Submitting Read Group Names

The read_group entity requires a read_group_name field for submission. If the read_group entity is associated with a BAM file, the submitter should use the @RG ID present in the BAM header as the read_group_name. This is important for the harmonization process and will reduce the possibility of errors.

Minimal Read Group Information

In addition to the required properties on read_group we also recommend submitting flow_cell_barcode, lane_number and multiplex_barcode. This information can be used by our bioinformatics team and data downloaders to construct a Platform Unit (PU), which is a universally unique identifier that can be used to model various sequencing technical artifacts. More information can be found in the SAM specification (https://github.com/samtools/hts-specs/blob/master/SAMv1.pdf).

For projects with library strategies of targeted sequencing or WXS we also require information on the target capture protocol or the following properties:

  • target_capture_kit_catalog_number
  • target_capture_kit_name
  • target_capture_kit_target_region
  • target_capture_kit_vendor
  • target_capture_kit_version

If this information is not provided it may cause a delay in the processing of submitted data.

Additional read group information will benefit data users. Such information can be used by bioinformatics pipelines and will aid understanding and mitigation of batch effects. If available you should also provide as many of the remaining read group properties as possible.

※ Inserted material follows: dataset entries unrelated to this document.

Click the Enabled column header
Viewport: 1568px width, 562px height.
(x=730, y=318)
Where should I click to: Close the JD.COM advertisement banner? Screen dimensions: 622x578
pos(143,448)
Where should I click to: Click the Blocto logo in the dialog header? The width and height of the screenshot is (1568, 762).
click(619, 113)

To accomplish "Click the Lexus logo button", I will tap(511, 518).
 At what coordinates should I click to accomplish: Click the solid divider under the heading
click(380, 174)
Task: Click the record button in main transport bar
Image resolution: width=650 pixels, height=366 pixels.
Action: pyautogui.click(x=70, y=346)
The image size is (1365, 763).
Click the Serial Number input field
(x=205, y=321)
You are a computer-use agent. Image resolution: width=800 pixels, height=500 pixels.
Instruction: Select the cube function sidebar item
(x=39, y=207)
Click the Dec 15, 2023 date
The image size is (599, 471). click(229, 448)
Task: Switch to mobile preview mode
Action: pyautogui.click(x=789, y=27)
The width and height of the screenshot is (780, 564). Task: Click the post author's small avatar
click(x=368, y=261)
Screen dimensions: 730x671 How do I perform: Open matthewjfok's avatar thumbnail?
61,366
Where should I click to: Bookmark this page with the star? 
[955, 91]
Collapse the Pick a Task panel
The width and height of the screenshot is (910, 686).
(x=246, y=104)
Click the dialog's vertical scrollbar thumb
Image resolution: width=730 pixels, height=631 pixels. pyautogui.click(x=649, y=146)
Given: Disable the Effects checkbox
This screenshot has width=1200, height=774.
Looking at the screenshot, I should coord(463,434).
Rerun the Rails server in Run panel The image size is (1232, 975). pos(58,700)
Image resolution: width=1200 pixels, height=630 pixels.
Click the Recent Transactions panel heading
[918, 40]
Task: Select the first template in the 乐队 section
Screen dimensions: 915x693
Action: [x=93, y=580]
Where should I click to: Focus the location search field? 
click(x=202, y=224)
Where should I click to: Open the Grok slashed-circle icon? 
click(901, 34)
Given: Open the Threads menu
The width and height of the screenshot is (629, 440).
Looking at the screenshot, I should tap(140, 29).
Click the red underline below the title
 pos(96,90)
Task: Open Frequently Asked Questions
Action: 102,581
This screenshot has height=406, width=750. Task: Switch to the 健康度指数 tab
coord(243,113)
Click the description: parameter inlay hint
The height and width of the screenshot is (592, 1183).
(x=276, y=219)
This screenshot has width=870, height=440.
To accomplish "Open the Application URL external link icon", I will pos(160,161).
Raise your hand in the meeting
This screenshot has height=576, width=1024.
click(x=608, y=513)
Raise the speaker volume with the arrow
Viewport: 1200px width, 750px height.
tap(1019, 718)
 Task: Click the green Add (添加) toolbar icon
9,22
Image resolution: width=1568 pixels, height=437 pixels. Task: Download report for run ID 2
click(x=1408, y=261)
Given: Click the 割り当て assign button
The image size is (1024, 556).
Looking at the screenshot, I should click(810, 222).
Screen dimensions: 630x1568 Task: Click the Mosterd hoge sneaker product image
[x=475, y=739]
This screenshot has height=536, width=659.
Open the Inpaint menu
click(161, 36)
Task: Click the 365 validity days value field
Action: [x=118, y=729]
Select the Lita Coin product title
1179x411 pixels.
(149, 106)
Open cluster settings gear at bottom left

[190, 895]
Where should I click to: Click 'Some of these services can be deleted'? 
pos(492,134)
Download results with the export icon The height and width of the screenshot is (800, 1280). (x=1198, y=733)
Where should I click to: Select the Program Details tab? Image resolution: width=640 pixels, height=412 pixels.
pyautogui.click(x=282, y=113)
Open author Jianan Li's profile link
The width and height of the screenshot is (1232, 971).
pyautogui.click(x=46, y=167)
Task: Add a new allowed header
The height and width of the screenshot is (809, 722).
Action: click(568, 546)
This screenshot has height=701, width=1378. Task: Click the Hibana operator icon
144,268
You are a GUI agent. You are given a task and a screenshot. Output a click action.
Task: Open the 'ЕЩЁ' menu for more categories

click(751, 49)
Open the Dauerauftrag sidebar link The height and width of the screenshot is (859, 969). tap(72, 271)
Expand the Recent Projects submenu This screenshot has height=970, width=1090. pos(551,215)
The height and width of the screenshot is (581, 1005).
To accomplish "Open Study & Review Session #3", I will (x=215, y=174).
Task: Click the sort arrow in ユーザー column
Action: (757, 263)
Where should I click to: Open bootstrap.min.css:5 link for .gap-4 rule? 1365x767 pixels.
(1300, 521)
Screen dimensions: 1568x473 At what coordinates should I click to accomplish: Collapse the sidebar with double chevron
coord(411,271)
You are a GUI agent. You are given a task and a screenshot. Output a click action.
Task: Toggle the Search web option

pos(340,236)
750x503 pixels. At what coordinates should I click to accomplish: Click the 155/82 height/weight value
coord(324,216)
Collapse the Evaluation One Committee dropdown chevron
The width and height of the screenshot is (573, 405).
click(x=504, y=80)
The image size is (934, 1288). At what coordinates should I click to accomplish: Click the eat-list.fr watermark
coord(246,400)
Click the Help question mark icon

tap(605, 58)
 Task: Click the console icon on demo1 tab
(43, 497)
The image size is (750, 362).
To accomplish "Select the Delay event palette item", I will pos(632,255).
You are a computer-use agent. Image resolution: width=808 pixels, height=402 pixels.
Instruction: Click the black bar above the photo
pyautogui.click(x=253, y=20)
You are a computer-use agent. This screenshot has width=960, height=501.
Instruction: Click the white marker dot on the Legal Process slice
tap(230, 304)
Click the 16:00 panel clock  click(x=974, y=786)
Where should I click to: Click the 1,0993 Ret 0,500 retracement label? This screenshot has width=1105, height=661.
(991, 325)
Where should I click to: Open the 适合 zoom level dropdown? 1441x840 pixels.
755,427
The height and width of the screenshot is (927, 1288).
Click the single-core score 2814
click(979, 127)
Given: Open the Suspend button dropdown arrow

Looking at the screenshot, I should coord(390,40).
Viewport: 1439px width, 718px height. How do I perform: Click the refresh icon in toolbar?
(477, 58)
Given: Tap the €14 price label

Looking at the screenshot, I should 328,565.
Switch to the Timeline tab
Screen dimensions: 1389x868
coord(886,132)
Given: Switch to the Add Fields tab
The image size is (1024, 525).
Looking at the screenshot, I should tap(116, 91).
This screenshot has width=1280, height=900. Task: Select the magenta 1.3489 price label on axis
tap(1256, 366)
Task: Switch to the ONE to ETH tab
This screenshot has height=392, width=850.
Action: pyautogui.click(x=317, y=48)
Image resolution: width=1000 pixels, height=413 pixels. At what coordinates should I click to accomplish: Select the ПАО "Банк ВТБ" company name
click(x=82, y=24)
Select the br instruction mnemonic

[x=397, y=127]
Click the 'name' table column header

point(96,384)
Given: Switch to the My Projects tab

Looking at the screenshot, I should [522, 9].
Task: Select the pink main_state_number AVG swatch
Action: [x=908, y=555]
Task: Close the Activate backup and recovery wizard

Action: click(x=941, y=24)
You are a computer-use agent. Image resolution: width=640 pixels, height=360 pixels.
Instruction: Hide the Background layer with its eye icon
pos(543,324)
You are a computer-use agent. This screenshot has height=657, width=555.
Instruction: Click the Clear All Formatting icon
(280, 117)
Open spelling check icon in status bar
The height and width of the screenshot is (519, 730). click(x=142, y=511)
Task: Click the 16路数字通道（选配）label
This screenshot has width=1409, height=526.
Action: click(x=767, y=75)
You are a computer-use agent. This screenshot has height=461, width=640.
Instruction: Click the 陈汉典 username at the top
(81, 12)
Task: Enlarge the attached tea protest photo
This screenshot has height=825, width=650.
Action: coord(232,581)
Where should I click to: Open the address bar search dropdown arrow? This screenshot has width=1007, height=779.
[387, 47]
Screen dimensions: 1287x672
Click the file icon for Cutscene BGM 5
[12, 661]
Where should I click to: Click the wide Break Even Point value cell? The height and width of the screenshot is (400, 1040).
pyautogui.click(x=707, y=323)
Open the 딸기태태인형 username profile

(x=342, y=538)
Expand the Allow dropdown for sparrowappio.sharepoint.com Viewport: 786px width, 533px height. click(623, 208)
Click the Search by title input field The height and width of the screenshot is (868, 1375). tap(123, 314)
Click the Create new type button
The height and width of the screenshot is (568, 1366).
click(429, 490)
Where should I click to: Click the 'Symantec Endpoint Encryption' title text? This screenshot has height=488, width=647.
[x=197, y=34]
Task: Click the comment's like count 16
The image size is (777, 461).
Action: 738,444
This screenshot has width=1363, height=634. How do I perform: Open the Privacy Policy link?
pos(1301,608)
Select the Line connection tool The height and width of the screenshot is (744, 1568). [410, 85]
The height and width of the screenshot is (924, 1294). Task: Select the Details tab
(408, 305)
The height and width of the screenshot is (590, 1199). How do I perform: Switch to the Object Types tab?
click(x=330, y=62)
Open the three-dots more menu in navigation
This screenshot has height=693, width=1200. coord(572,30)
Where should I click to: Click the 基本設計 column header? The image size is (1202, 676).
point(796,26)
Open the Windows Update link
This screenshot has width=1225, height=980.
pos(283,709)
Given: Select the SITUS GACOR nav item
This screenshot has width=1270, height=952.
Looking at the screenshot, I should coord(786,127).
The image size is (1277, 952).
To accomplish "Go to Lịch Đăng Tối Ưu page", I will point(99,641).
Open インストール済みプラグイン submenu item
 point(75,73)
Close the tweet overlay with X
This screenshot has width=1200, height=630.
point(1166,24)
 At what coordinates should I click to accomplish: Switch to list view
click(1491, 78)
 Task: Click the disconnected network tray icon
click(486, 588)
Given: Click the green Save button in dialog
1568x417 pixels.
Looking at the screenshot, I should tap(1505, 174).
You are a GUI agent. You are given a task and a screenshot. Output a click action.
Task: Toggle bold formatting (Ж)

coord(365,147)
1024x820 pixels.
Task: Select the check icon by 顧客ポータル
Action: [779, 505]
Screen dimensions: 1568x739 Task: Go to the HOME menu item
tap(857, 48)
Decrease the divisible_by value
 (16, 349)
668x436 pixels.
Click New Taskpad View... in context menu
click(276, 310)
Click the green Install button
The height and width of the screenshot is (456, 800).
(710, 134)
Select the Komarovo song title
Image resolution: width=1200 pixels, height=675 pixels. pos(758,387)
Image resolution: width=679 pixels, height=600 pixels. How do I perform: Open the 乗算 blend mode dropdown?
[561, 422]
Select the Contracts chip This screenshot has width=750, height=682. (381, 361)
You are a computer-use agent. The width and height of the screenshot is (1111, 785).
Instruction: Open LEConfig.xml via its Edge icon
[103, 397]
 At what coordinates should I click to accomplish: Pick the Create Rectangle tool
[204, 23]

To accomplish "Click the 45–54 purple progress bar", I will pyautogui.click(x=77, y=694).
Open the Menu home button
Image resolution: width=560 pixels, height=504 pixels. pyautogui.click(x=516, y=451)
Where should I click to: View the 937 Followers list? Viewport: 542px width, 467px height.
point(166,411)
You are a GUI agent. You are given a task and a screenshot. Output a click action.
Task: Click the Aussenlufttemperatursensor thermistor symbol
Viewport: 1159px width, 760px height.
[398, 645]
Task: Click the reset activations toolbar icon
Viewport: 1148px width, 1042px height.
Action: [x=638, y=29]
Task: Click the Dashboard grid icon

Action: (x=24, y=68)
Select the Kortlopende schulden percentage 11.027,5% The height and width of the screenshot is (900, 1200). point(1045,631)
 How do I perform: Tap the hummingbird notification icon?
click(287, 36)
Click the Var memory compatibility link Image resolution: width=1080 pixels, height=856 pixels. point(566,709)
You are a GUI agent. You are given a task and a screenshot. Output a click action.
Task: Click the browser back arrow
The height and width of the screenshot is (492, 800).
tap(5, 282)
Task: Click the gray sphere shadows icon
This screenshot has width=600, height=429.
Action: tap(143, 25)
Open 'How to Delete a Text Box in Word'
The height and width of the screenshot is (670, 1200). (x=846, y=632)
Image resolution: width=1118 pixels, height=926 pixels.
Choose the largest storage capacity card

Submission File Quality Control

The GDC harmonization pipelines include multiple quality control steps to ensure the integrity of harmonized files and the efficient use of computational resources. For fastest turnaround of data processing we recommend that submitters perform basic QC of their data files prior to upload to identify any underlying data quality issues. This may include such tests as verifying expected genome coverage levels and sequencing quality.